Charity Skydive for Lugh

Last month we lost our dear cousin, Lugh Baker. Lugh had a rare disability called Angelman Syndrome. Despite having this disability Lugh was always the brightest soul in the room, he was always laughing and always trying to make others laugh too. We all love and miss him very much. I have booked to do a skydive in memory of him with the proceeds going to the Angelman UK charity, below is a little bit about Angelman Syndrome and what the charity does.

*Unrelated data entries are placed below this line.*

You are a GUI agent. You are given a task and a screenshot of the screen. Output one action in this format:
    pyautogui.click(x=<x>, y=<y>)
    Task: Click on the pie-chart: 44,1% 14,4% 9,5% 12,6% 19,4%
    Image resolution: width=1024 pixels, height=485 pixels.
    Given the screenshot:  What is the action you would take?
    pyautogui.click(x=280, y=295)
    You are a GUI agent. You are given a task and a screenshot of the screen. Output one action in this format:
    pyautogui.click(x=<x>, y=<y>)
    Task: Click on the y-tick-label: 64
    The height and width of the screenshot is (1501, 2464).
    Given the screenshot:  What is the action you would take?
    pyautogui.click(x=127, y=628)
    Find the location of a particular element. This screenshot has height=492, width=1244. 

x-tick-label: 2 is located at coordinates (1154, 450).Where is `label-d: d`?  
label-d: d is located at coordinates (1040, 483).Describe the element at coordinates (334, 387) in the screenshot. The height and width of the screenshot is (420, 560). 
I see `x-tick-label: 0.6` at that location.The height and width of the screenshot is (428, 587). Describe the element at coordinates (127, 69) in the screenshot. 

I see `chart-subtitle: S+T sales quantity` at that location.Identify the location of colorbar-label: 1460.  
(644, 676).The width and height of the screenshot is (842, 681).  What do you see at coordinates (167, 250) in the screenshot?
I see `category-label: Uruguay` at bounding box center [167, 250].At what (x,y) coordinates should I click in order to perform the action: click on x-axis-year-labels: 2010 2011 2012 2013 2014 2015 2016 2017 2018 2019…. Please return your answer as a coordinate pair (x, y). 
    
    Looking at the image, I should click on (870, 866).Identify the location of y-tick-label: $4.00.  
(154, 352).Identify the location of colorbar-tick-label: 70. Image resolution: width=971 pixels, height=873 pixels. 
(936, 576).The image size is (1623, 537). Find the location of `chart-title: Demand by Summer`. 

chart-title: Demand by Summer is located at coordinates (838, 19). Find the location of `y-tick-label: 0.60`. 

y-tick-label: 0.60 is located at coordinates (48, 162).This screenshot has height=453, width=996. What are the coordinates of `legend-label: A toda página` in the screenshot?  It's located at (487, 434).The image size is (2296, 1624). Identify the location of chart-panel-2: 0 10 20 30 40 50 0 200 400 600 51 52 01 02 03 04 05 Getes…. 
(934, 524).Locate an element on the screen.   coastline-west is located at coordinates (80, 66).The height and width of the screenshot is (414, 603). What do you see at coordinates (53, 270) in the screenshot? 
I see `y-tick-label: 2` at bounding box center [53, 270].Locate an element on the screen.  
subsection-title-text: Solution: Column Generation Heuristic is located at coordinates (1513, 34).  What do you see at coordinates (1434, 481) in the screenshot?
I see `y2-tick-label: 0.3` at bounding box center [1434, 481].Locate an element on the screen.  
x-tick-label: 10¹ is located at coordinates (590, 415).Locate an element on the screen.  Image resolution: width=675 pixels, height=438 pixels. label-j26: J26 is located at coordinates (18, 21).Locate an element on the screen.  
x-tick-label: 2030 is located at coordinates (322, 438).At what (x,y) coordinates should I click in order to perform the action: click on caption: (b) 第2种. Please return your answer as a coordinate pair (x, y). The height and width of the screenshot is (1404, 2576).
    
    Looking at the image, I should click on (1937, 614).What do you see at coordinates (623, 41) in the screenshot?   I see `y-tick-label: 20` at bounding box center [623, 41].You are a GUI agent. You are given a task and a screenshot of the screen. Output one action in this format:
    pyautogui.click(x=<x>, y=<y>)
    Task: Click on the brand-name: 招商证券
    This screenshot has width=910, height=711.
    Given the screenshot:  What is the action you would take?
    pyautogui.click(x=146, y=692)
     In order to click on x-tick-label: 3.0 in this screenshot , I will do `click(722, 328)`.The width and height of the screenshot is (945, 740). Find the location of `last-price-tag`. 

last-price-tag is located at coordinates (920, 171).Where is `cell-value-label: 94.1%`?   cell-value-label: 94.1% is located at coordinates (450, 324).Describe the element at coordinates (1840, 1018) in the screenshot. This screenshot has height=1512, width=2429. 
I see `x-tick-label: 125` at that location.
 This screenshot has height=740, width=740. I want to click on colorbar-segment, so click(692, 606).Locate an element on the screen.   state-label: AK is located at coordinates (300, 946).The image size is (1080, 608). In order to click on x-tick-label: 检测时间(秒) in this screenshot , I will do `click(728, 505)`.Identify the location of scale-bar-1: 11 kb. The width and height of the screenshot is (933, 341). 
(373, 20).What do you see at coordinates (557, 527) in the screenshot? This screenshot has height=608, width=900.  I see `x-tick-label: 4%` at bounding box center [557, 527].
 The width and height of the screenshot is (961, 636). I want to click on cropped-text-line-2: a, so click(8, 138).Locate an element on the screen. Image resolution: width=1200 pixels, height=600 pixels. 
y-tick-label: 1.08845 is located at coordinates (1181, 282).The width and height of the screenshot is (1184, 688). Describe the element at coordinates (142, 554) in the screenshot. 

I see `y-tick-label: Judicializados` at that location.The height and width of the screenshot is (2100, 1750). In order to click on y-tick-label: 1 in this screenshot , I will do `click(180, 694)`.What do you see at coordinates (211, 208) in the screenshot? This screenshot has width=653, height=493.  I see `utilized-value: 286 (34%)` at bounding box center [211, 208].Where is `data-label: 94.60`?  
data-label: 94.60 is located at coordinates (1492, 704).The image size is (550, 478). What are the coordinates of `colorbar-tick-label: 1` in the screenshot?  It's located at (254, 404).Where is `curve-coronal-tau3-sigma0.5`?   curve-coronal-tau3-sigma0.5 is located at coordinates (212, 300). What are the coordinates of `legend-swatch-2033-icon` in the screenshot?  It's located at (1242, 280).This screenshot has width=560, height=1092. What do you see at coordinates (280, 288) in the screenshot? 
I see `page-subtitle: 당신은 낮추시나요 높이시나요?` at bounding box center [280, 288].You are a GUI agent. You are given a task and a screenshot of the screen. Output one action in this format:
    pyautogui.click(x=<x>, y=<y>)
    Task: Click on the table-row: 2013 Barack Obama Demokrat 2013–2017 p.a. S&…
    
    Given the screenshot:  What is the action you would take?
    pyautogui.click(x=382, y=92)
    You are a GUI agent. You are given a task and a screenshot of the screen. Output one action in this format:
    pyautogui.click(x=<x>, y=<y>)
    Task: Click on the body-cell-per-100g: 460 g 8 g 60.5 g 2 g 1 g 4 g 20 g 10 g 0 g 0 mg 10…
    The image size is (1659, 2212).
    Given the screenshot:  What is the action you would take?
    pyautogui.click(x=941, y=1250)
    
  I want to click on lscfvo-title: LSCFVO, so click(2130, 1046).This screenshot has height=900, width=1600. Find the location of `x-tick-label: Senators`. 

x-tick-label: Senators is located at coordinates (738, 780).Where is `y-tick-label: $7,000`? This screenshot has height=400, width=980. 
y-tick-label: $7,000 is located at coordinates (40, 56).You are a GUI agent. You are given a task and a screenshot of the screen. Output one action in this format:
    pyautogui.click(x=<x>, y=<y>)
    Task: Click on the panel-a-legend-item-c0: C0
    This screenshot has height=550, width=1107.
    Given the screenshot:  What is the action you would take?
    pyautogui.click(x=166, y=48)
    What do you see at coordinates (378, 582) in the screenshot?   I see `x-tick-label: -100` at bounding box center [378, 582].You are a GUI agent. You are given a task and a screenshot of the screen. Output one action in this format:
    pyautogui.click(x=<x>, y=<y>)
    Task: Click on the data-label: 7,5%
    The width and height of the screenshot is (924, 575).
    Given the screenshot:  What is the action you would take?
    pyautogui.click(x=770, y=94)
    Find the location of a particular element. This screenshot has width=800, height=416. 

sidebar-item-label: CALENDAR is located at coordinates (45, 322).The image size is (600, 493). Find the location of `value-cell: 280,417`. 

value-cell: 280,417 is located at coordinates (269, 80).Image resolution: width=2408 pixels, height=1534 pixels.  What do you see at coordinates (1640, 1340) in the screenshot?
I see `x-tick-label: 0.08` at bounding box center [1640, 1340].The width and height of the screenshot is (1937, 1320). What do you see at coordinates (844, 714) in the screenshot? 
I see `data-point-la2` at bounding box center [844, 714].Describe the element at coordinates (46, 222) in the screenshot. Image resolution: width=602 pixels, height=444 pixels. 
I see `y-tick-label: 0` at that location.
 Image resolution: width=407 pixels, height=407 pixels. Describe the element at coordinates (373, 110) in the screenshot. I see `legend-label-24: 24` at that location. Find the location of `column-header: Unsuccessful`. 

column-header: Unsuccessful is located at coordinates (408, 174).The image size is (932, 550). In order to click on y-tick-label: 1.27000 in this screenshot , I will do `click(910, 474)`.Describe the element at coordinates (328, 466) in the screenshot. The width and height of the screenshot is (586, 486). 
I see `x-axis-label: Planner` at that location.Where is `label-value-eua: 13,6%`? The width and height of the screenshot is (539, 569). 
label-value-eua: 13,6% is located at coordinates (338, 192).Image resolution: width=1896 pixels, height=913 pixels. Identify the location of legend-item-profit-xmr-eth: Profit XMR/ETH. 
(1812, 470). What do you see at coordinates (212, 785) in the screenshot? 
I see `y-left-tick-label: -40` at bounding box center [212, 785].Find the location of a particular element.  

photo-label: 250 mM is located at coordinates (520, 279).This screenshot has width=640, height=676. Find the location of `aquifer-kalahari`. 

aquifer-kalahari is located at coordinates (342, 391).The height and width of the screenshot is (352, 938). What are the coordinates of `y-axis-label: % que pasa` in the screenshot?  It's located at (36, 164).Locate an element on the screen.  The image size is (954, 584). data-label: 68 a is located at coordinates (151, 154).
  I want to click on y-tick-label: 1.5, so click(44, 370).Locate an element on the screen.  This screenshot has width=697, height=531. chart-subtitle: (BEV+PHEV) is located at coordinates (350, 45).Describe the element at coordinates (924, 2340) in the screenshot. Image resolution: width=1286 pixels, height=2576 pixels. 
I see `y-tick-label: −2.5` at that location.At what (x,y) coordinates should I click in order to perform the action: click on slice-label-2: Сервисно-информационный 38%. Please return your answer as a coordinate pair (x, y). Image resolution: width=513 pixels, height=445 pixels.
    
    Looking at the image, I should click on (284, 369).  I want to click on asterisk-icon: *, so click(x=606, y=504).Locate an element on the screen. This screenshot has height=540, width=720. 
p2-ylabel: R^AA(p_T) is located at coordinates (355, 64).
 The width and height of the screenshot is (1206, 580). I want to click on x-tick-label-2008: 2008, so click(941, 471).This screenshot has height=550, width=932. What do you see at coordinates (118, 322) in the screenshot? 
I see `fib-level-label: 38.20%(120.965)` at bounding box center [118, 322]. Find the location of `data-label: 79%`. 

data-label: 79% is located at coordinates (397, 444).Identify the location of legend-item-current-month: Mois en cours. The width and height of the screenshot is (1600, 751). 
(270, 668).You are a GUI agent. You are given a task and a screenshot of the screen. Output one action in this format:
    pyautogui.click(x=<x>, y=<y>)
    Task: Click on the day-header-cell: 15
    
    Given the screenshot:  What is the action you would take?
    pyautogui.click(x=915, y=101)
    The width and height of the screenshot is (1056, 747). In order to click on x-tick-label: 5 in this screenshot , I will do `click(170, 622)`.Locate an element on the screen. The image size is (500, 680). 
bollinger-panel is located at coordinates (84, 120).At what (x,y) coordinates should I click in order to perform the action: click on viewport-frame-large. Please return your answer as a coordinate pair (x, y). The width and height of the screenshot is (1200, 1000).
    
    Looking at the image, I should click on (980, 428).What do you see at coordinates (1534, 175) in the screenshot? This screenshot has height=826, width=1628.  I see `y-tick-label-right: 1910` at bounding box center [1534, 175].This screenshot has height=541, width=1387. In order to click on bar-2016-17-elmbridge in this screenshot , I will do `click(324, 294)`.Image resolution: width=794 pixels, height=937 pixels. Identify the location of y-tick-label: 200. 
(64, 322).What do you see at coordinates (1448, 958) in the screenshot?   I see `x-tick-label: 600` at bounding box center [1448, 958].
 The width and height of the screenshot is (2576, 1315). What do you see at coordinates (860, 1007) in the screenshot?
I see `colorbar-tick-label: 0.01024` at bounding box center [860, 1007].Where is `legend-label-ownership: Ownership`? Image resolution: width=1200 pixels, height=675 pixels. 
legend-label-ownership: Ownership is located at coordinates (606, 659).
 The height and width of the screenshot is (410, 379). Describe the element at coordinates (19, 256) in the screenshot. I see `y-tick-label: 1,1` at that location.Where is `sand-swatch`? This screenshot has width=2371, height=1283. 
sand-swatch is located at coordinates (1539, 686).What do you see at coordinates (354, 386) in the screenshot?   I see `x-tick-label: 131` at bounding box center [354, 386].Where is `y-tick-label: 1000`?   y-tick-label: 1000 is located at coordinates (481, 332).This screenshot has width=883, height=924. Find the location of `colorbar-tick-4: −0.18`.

Angelman Syndrome (AS) is a rare neurological disorder affecting around 1:20,000 births. Characteristic features include delayed development, severe learning difficulties, little or no speech and issues with movement and balance. Although those affected have a normal life expectancy, they will require support throughout their lives.

Support
We help support people with AS and their families as well as carers of people with Angelman Syndrome. We also provide support to professionals working with the person with AS, who may have met very few or no other individuals with Angelman Syndrome in their professional career.

Education
We aim to educate and raise awareness of this rare neurological condition and the issues that surround it. As with many such conditions, Angelman Syndrome is not just about a simple diagnosis, but requires parents and carers to adapt as situations change and the individual grows older.

Research
We assist many organisations and individuals in carrying out research into Angelman Syndrome and its many related areas. Much of this research has already provided great benefit to families and carers around the world. We are one of the founder members of the international Angelman Syndrome Alliance – a cross border research initiative that is allowing smaller groups to pool resources for the benefit of all.